Written By: R. Krause
Published On: June 28 2000

Cobalt Releases Linux "Clustering" Software
R. Krause - June 28, 2000

Event Summary

In May Cobalt Networks Inc., a provider of server appliances, announced Cobalt StaQware, a high availability clustering solution that ensures the uptime of business critical Web sites and applications. StaQware, which runs on Cobalt's RaQ 3i server appliances, offers 99.99 percent availability and requires no customization or modification to applications. [Source: Cobalt press release]

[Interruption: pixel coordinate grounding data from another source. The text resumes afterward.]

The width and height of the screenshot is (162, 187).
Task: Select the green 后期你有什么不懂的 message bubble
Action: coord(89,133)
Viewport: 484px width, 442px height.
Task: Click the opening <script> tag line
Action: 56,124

Business critical information and applications residing on a server are open to power failure, operator error, software crashes, hardware faults and other causes of server outages. Recovering from a server failure takes time, money and new hardware. Cobalt StaQware is designed to provide constant uptime reliability, real time content replication and full data and hardware redundancy. With pricing below $1,000 and an easy to use browser-based set-up and administration, StaQware is created to make high availability services affordable and easy to implement for service providers offering Web and application hosting services.

"As more customers migrate their business critical Web applications to a dedicated RaQ 3i server appliance, the need for reliability and constant uptime increases. In this market, time is money and failure or downtime is lost revenue," said Kelly Herrell, vice president of marketing, Cobalt Networks, Inc. "Cobalt StaQware offers service providers a means to deliver highly reliable and affordable dedicated Web and application hosting services that their customers are seeking."

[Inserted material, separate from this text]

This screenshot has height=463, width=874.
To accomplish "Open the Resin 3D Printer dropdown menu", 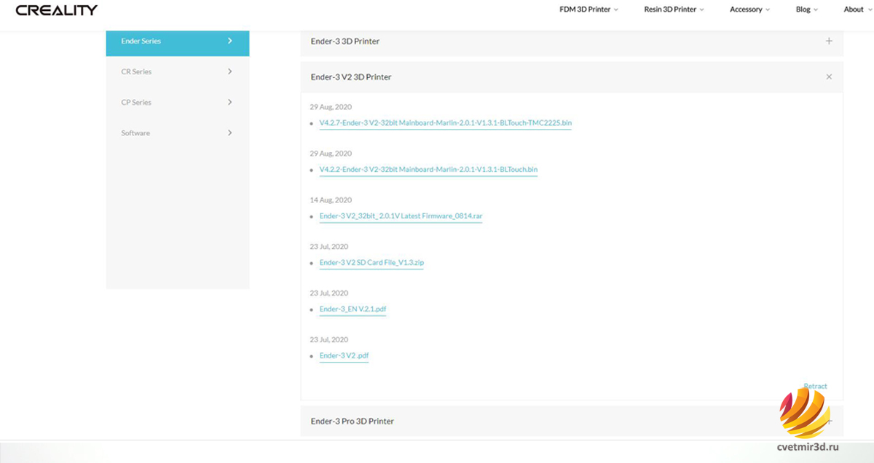I will (674, 9).
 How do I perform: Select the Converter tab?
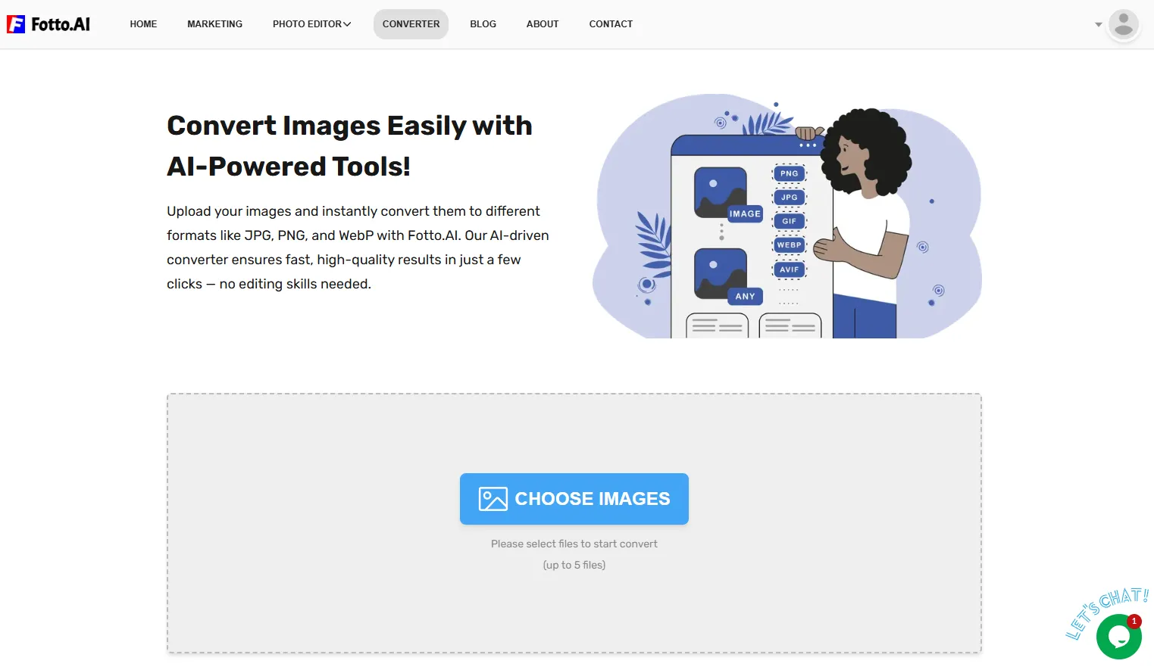pos(411,24)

Cobalt lists StaQware's benefits as:

  • Automatic real time content replication

  • Automatic failure detection and rollover

  • Full data and hardware redundancy

  • Browser-based administration and easy setup

StaQware requires the user to have two RaQ 3i server appliances as the hardware platform. StaQware is available through the Cobalt Web site at shop.cobalt.com. Through the end of June, Cobalt StaQware will be available at a special introductory price of $499 - 50 percent off of the suggested retail price of $999.

Market Impact

We do not believe this product will drastically change the market. In fact, we're not even sure we classify it as clustering.

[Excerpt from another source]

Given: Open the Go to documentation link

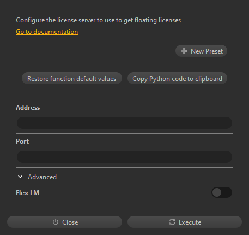Looking at the screenshot, I should click(47, 32).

On the plus side, Cobalt handles content replication, whereas TurboCluster is not marketed as such. Cobalt also sells StaQware as a bundled solution (not for $995, of course) - with TurboCluster you need to have your own hardware. The price is certainly attractive, especially under the current promo.

But, the ability to cluster only two systems is hardly a world-beater. TurboLinux already has a cluster solution (Ref. TurboLinux Clusters - One More Step Taken) for approximately the same price as Cobalt's (excluding Cobalt's special promo). The difference is TurboCluster has a version that can handle 25 or more nodes, vs. two for StaQware. StaQware does not load-balance, which we always thought was an intrinsic part of clustering. In addition, the "failover" requires from one to 10 minutes for the backup system to spin up the disk, etc. Maybe we're being provincial, but in our world, this is a replicated, semi-hot backup, not a cluster. Even Microsoft clusters (until recently considered an oxymoronic term by some) seem to be more cluster-like than this offering.

User Recommendations

If you do not currently own any of Cobalt's RaQ 3i, and do not plan to buy any, then this product is not for you, and you should go read something else. (Note: StaQware will not run on RaQ 3 and RaQ 2)

If you have one (or multiple) Cobalt RaQ 3i's, and need to have a semi-warm backup server with replicated data, then StaQware may fill a need in your organization.

For those users considering Cobalt for its server appliances, this software may help be a decision factor, but we cannot recommend buying a Cobalt RaQ 3i for the sole purpose of getting StaQware. There are valid reasons for buying Cobalt servers, but we do not feel this "clustering" solution is sufficient.